The tutorial below relies on you having several R packages installed which are listed below. These can be installed using the `install.packages` command.
- [lattice](https://cran.r-project.org/web/packages/lattice/index.html)
- [spocc](https://cran.r-project.org/web/packages/spocc/index.html)
- [blighty](https://cran.r-project.org/web/packages/blighty/index.html)
- [raster](https://cran.r-project.org/web/packages/raster/index.html)
- [dplyr](https://cran.r-project.org/web/packages/dplyr/index.html)
- [sqldf](https://cran.r-project.org/web/packages/sqldf/index.html)
# 1. Loading Data
R packages exist to load in pretty much any form of data you can think of. Some key examples include:
- [readr](https://cran.r-project.org/web/packages/readr/README.html) tends to work faster and have more functionality for flat files (.csv, .txt) than base R (useful for big files)
- [readxl](https://blog.rstudio.org/2015/04/15/readxl-0-1-0/) for Excel spreadsheets
- [RODBC](https://cran.r-project.org/web/packages/RODBC/RODBC.pdf) for many types of database including Access
- [RPostgreSQL](https://www.r-bloggers.com/getting-started-with-postgresql-in-r/) for PostgreSQL databases
- [googlesheets](https://cran.r-project.org/web/packages/googlesheets/googlesheets.pdf) to interface with Google sheets
- [raster](https://cran.r-project.org/web/packages/raster/raster.pdf) and [rgdal](https://cran.r-project.org/web/packages/rgdal/rgdal.pdf) for spatial data
- [ncdf4](https://cran.r-project.org/web/packages/ncdf4/ncdf4.pdf) for NetCDF files
- [RCurl](https://cran.r-project.org/web/packages/RCurl/RCurl.pdf) contains functions to fetch data from webpages (along with lots more functionality for interfacing with webpages)

■ **DATA ROWS**

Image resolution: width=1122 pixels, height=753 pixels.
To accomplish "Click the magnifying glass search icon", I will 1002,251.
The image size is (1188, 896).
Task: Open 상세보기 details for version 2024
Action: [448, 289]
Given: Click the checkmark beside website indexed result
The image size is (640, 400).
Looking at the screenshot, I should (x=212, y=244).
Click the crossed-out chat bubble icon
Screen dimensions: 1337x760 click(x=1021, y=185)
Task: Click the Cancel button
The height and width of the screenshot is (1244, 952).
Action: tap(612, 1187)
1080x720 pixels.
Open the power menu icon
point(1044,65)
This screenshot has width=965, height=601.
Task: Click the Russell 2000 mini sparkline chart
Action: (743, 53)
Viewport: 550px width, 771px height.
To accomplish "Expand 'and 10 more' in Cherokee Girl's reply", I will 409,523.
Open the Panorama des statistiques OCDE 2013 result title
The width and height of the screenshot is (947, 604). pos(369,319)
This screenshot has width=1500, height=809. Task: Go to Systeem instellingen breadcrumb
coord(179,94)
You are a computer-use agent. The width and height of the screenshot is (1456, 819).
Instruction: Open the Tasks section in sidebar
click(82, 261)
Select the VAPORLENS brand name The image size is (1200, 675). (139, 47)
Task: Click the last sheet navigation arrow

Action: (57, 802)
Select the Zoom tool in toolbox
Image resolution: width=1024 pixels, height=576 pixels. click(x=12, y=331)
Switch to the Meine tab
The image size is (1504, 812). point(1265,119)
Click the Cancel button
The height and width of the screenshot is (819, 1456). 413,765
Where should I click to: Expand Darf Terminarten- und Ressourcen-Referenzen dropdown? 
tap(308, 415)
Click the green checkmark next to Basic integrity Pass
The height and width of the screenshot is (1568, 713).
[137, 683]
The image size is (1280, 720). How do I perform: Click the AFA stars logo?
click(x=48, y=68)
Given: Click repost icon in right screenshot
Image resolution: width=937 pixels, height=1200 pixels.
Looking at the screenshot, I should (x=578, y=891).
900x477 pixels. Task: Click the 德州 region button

■ **WHAT YOU WILL DO**
(a) Translate this sentence from the R tutorial into Spanish: "R packages exist to load in pretty much any form of data you can think of."
(b) Carry the R data-loading tutorial forward from its last bullet, keeping its tone and format.

■ **WRITTEN ANSWERS**
(a) Existen paquetes de R para cargar prácticamente cualquier tipo de datos que se te ocurra.

(b)
## 1.1 Reading in .csv files
Most of the data we will use in this tutorial are stored in .csv files. Below we use the `read.csv` function to load these files and the `summary` function to inspect their contents.
*Hint* - The .csv files you require are in BES-QSIG/Data-integration-R folder on Github. To download the .csv files along with this document, click 'Clone or download' and select 'Download ZIP' to download a ZIP file with all the course contents. Unzip this and save the files to a location on your computer.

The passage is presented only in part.